Records for the task:
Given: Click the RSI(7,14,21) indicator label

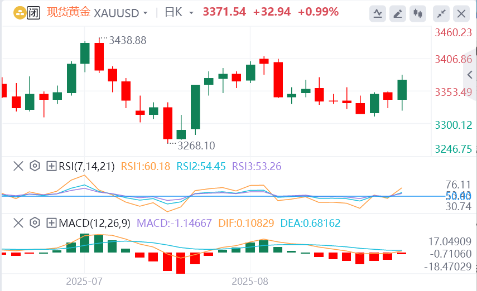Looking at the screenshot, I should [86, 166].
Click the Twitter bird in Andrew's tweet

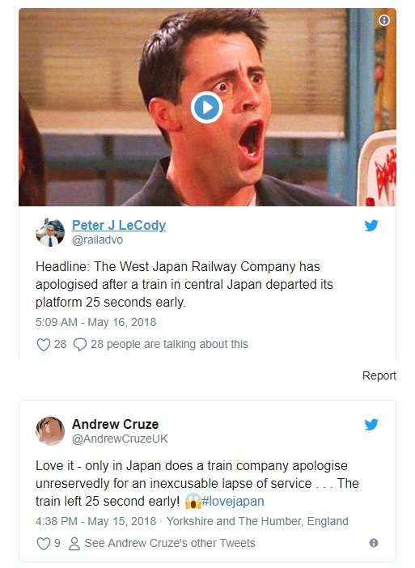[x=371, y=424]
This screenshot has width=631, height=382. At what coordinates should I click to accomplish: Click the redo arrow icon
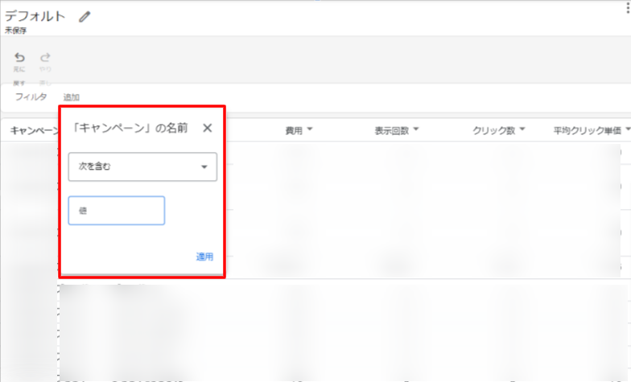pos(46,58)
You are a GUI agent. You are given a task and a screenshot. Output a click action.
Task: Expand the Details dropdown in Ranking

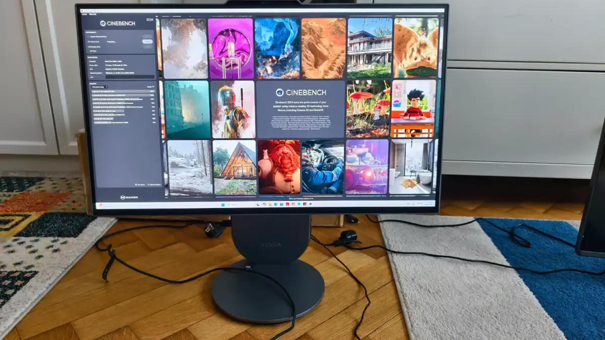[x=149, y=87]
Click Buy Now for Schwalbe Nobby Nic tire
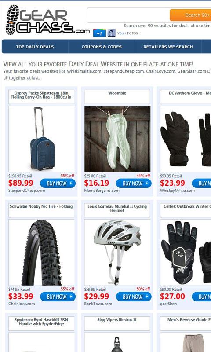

Activity: Take the line containing "You are a GUI" through the last line of the material and retype exactly those lines, both ends included, with no pictures.

Written answer:
You are a GUI agent. You are given a task and a screenshot. Output a click action.
Task: Expand the Details dropdown in Ranking

[x=149, y=87]
Click Buy Now for Schwalbe Nobby Nic tire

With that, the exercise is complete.